This put me in mind of an unsettling discovery I made a few years ago. As far as I know no-one has ever queried the authenticity of John Evelyn’s diary, but among the seventy-odd entries I wrote for the Oxford Dictionary of National Biography were those on two men whom Evelyn knew well, Edward, Earl of Sandwich (the patron of Evelyn’s friend Pepys) and Thomas, Earl of Ossory, one of the most charismatic figures at the Restoration court (and one of the nicest, although he’s sadly little known these days). In both cases, Evelyn recounted stories about the end of the men’s lives that were simply not true. The diarist describes a meeting with Sandwich shortly before the latter joined his flagship, the Royal James, which was destroyed by a fireship during the Battle of Solebay (28 May 1672). He told Evelyn that he ‘was utterly against this war from the beginning’, and regarded his own prospects fatalistically: when he parted from Evelyn, ‘shaking me by the hand he bid me good-bye, and said he thought he should see me no more … “No”, says he, “they will not have me live … I must do something, I know not what, to save my reputation”’. It’s perfectly possible that Sandwich spoke to Evelyn in those terms, but if he made the statement that he was against the war from the beginning, he was either lying outright or cleverly concealing one very important fact. Unknown to Evelyn or the earl’s subsequent biographers, Sandwich was the principal English signatory of the secret Anglo-French naval treaty of January 1672, which set out the arrangements for the conduct of the joint naval campaign against the Dutch. He was a principal architect of the war that killed him, not an opponent of it.
Of course, Sandwich might have dissembled deliberately by telling Evelyn he was against the war; the conflict was unpopular, and Sandwich might have been covering himself in the event of a future parliamentary enquiry, such as that which had followed the previous war. But my inner alarm bell really started to ring when I moved on to research Ossory. In 1680 he was appointed Governor of Tangier, a posting widely regarded as a death sentence. According to Evelyn, Ossory spoke to him privately of his doubts on 26 July, bemoaning the fact that he believed he was being sent out solely so that Charles II could prove to the next Parliament that he, the king, had done all he could to save Tangier by sending out his best and most popular general; in other words, Ossory’s reputation would be destroyed in a mission that could not succeed simply to serve the king’s own cynical political agenda. Still according to Evelyn, it was at a dinner in Fishmongers’ Hall on the same evening that Ossory fell ill with the severe fever, probably typhus, that was to kill him. Although Ossory and Evelyn might well have had the sort of conversation described by the diarist, Evelyn’s recollection of the sequence of events is seriously faulty. The earl had been stricken by the fever on about 18 July, and on the 26th he was in the second day of a delirium that lasted until his death.

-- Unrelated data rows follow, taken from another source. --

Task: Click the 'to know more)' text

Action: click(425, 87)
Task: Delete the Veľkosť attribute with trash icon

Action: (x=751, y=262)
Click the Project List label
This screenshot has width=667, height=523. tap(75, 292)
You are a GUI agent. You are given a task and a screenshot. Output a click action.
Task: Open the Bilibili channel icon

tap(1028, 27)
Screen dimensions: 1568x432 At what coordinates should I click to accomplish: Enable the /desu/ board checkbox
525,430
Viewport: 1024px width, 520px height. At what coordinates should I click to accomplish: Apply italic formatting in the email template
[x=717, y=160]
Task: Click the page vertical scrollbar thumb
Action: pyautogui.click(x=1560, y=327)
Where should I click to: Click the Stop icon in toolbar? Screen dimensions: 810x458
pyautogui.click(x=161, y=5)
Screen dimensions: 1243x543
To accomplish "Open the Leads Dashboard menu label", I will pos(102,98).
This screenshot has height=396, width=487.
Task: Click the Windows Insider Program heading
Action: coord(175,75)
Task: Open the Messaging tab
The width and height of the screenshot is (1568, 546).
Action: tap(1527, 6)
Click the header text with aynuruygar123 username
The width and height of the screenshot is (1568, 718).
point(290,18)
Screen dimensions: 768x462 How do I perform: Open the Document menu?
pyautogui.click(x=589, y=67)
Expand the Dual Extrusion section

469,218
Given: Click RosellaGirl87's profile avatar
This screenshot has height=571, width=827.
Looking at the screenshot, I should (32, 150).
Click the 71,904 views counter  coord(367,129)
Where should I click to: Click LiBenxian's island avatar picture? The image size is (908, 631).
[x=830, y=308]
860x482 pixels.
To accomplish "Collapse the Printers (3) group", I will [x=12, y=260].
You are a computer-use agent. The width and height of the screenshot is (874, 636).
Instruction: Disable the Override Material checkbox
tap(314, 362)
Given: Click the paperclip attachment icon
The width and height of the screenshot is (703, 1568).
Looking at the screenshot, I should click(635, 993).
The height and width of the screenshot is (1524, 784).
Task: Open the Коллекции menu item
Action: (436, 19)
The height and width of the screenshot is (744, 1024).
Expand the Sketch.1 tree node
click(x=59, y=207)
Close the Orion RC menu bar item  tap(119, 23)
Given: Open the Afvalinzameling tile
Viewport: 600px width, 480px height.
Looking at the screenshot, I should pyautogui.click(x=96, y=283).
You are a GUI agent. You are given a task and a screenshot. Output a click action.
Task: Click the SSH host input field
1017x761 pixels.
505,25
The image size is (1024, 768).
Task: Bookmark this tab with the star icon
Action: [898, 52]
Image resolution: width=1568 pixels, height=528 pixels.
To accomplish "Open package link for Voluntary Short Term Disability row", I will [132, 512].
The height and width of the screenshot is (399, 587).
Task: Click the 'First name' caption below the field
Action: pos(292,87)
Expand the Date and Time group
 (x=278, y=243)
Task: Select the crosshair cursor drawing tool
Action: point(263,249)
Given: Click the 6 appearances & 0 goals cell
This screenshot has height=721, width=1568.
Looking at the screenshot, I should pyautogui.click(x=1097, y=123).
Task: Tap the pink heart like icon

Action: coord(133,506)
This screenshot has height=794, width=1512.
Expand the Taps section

So what explains Evelyn’s apparent inventions? Of course, he might simply have got the dates wrong, especially if he was writing up several days of his diary at once; but this seems unlikely in Ossory’s case at least, given the nature of Evelyn’s entries on the days before and after the 26th. But it seems curious that Evelyn should have claimed sole privy knowledge of the last thoughts of two of the most eminent warriors of the age. Throughout history, there are those who have claimed to be the last witnesses to the final hours and thoughts of a great figure, often as a way of emphasising their own importance in the history of their age. (Witness the weight given to the reminiscences of Hitler’s last secretary/bodyguard/etc, and more recently to those of Colonel Gaddafi’s driver.) If Evelyn did invent or exaggerate Sandwich’s and Ossory’s statements, he must surely have done so in the belief that his diary would eventually be published, and that such publication would present him as an important figure who was privy to the innermost thoughts of the great. Which begs an unsettling question – what else in Evelyn, or in many other sources that historians have always accepted as gospel, might be at least ‘economical with the truth’? At least we now know where we stand with Tristan Jones, who brazenly invented vast tracts of his life; or at least, we should do!